Under the terms of the agreement, Atlas shareholders would receive $38.25 in cash for each share owned, plus units of Atlas Pipeline Holdings, LP, which, on November 8th, had a value of $5.09 per Atlas share.
Chevron is acquiring a company that has one of the premier acreages in the prolific Marcellus shale field, which stretches from New York through Pennsylvania and down into Ohio. Atlas has an estimated nine trillion cubic feet of natural gas resources, including 850 billion cubic feet of reserves, and about 80 million cubic feet of natural gas production per day.

Besides the Marcellus assets, CVX is gaining 623,000 acres of Utica shale and a 49% interest in Laurel Mountain Midstream, LLC, a joint venture which owns 1,000 miles of intrastate and natural gas gathering lines servicing the Marcellus field.

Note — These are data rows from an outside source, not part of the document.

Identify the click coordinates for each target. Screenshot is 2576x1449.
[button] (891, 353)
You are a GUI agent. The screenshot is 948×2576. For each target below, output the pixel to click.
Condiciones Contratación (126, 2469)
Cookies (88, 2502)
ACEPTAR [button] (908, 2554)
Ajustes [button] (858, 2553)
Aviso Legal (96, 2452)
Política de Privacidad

Shale gas is deemed the latest "big thing" in the energy sector. It is relatively clean burning, limits the United States' reliance on foreign energy resources, is much cheaper to extract than it was just three years ago, and is seen as a method of bridging the gap to more environmentally friendly energy alternatives.
This is a smart move by Chevron at an apt moment, and one that will likely pay more than one kind of dividend down the road.

As it stands now, the Dow 30 stock is a high-quality choice for investors seeking 3- to 5-year total return potential.

At the time of this article's writing, the author did not have positions in any of the companies mentioned.